If it is true that there were 2037 windows in 1999, and 371 windows on De Wallen (I assume no windows on De Wallen have been closed in the period 1999-2007, I guess some on the Molensteeg have been closed but I don’t know for sure…), and 20% of all the prostitutes in the Netherlands work in window prostitution, then approximately 3,64% (= 20% X 371/2037) of the total number of prostitutes work on De Wallen. If at least half are forced, that would mean at least 1,82% of the prostitutes in the Netherlands are forced prostitutes on De Wallen. Across the whole of the Netherlands this would mean (assuming 15% of forced prostitution happens in Amsterdam), that at least 12% of the total number of prostitutes are forced in the Netherlands.

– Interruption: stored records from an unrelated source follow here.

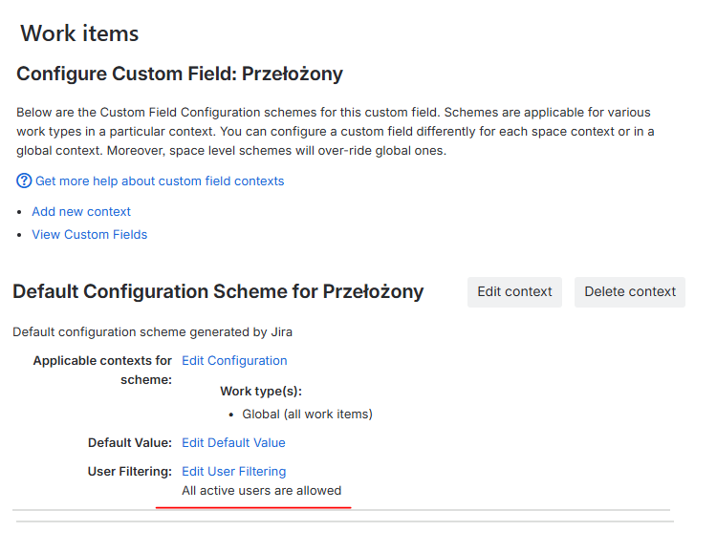This screenshot has height=553, width=717.
Task: Open the 'Edit Configuration' link
Action: [x=234, y=360]
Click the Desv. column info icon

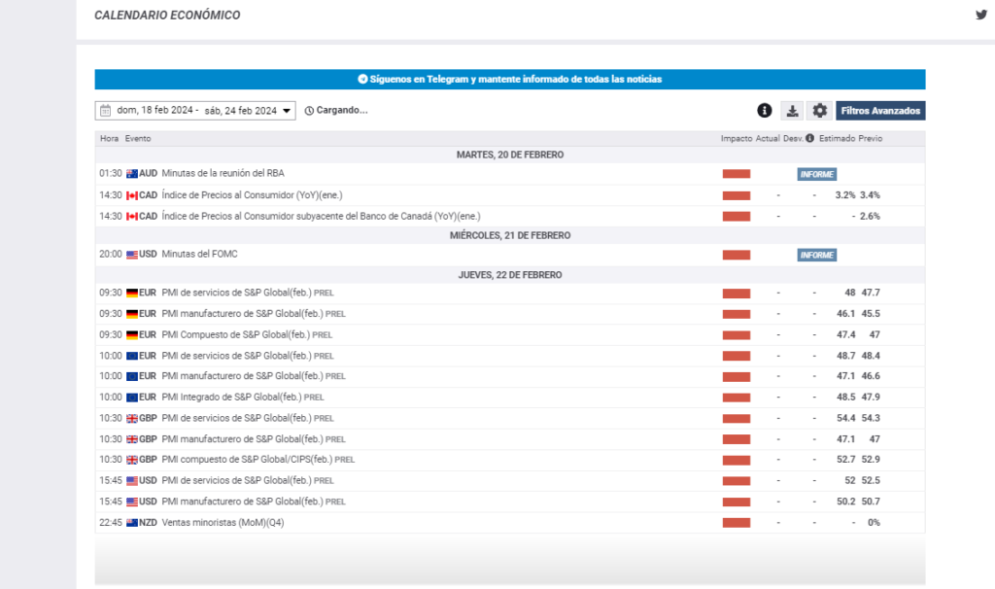(x=809, y=139)
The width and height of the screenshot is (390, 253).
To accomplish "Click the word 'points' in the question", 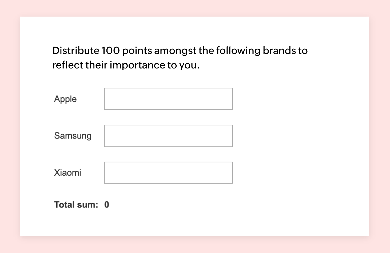I will (x=137, y=51).
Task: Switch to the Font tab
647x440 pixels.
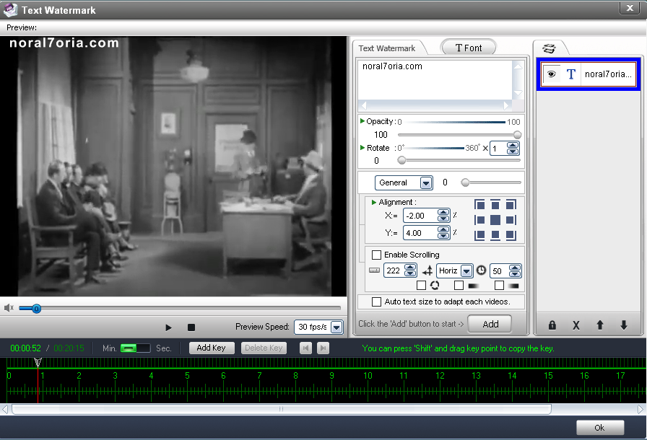Action: point(469,48)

But that was around the year 2000. I don’t know the percentage of prostitutes who work in window prostitution during later years. Nowadays, half the number of windows disappeared. But so does the number of clubs and privéhuizen! But De Wallen is largely intact, so this would change the calculation. But because I lack data regarding the percentage of the total number of prostitutes in the Netherlands working in window prostitution for later years, I don’t even try.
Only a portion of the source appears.